● Directions
Set down every entry once more, exactly as it appears.

Provided material Start Marker

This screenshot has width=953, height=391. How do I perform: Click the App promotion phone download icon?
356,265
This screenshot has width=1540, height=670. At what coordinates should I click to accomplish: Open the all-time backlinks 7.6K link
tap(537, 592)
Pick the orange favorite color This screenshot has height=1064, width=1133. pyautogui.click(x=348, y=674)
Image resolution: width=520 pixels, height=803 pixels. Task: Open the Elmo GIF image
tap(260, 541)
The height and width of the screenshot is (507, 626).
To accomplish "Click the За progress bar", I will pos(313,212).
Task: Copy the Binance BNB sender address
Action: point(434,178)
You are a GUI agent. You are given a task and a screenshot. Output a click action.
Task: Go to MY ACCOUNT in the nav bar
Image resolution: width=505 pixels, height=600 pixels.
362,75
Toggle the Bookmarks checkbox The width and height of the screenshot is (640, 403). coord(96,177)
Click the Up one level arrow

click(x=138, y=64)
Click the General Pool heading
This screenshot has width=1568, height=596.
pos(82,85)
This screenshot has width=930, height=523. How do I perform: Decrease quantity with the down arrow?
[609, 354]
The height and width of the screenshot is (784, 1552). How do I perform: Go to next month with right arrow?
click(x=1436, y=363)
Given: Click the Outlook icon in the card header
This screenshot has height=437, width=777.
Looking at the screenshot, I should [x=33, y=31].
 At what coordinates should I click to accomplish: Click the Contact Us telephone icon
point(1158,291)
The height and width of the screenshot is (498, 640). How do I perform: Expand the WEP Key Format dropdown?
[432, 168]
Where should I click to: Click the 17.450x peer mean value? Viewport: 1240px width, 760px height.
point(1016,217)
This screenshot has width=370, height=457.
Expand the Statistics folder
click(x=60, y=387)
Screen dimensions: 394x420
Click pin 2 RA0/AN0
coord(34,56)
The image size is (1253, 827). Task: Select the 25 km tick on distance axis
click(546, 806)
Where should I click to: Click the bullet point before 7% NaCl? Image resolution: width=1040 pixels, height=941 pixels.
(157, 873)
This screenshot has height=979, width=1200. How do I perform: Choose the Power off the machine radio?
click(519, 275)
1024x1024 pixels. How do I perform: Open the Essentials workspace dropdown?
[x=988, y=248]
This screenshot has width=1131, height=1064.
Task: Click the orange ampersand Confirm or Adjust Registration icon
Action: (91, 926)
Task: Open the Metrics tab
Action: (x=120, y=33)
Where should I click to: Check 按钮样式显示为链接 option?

Provided material End Marker

● Result for this exercise
This screenshot has width=953, height=391. How do I perform: Click the App promotion phone download icon?
356,265
This screenshot has width=1540, height=670. At what coordinates should I click to accomplish: Open the all-time backlinks 7.6K link
tap(537, 592)
Pick the orange favorite color This screenshot has height=1064, width=1133. pyautogui.click(x=348, y=674)
Image resolution: width=520 pixels, height=803 pixels. Task: Open the Elmo GIF image
tap(260, 541)
The height and width of the screenshot is (507, 626).
To accomplish "Click the За progress bar", I will pos(313,212).
Task: Copy the Binance BNB sender address
Action: point(434,178)
You are a GUI agent. You are given a task and a screenshot. Output a click action.
Task: Go to MY ACCOUNT in the nav bar
Image resolution: width=505 pixels, height=600 pixels.
362,75
Toggle the Bookmarks checkbox The width and height of the screenshot is (640, 403). coord(96,177)
Click the Up one level arrow

click(x=138, y=64)
Click the General Pool heading
This screenshot has width=1568, height=596.
pos(82,85)
This screenshot has width=930, height=523. How do I perform: Decrease quantity with the down arrow?
[609, 354]
The height and width of the screenshot is (784, 1552). How do I perform: Go to next month with right arrow?
click(x=1436, y=363)
Given: Click the Outlook icon in the card header
This screenshot has height=437, width=777.
Looking at the screenshot, I should [x=33, y=31].
 At what coordinates should I click to accomplish: Click the Contact Us telephone icon
point(1158,291)
The height and width of the screenshot is (498, 640). How do I perform: Expand the WEP Key Format dropdown?
[432, 168]
Where should I click to: Click the 17.450x peer mean value? Viewport: 1240px width, 760px height.
point(1016,217)
This screenshot has width=370, height=457.
Expand the Statistics folder
click(x=60, y=387)
Screen dimensions: 394x420
Click pin 2 RA0/AN0
coord(34,56)
The image size is (1253, 827). Task: Select the 25 km tick on distance axis
click(546, 806)
Where should I click to: Click the bullet point before 7% NaCl? Image resolution: width=1040 pixels, height=941 pixels.
(157, 873)
This screenshot has height=979, width=1200. How do I perform: Choose the Power off the machine radio?
click(519, 275)
1024x1024 pixels. How do I perform: Open the Essentials workspace dropdown?
[x=988, y=248]
This screenshot has width=1131, height=1064.
Task: Click the orange ampersand Confirm or Adjust Registration icon
Action: (91, 926)
Task: Open the Metrics tab
Action: (x=120, y=33)
Where should I click to: Check 按钮样式显示为链接 option?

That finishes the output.